I didn’t hear from Luke until Monday afternoon, when he texted to ask if I wanted to come over that evening. I felt nauseous knocking on his door. When he saw me, he asked how my weekend had been, as if I’d just been away on a trip. Once we were in his room, we sat on his bed, and I started to take off my shoes.

‘So,’ said Luke. He exhaled. ‘OK. I don’t think that we should see each other anymore.’

He carried on talking in measured, rehearsed tones, staring at the floor: he did like me, but didn’t want to hurt Paige. He loved her, she was a good person.

I was stunned. I tried out responses in my head but couldn’t make my throat form the words. ‘Did you tell her about me?’ I finally said.

‘I’m going to,’ he replied. ‘She’s having a rough time at the moment, so it wasn’t a good idea.’

When I got back home, I welled up, but couldn’t shed any tears. The next few days passed uphill, and time seemed to curdle around me in a thick sauce. My lectures and seminars no longer felt like the milestones my weeks geared towards, but vague, indistinct lumps in viscous territory. Now, I came alive alone in my room, where I spent most of my time consulting Paige’s profile.

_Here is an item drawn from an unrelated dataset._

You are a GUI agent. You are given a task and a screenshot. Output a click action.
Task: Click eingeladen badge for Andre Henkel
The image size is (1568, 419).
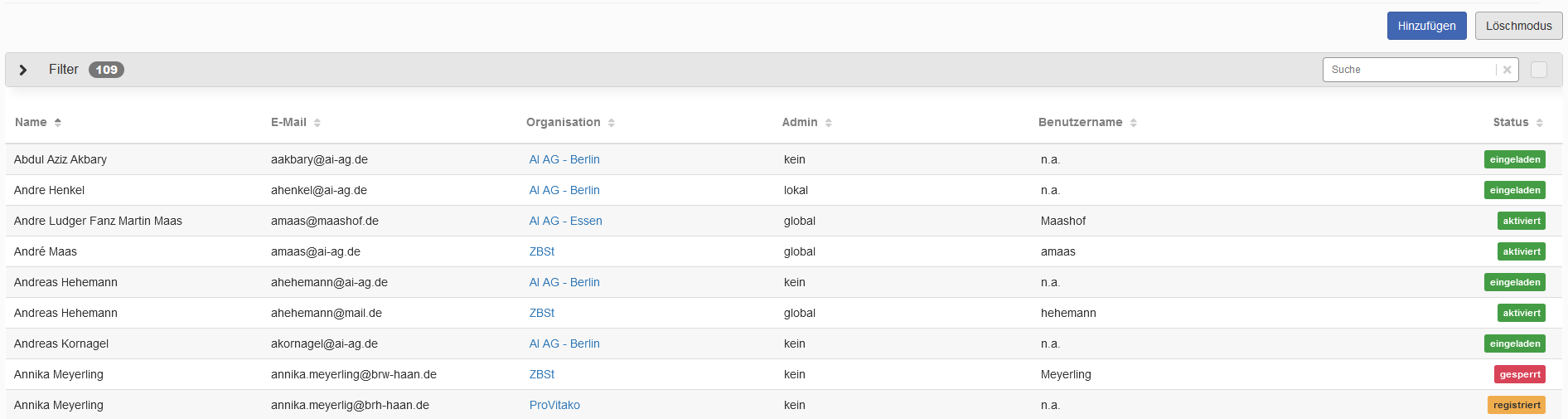(x=1514, y=190)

These browsing sessions began with specific questions. Had she posted a picture of her new hair colour yet? Yes, she had, with the caption blondes have more fun. What was she doing? She had gone out, she had done an all-nighter in the library, she was running a taster women’s football match for freshers on November 4th. But these things gave me no glimpse into Paige’s emotional state; her face was a blank scroll, offering me nothing. Deprived of new content, I slipped further into her past: their holiday last year, her 17th birthday party, her cousin’s christening.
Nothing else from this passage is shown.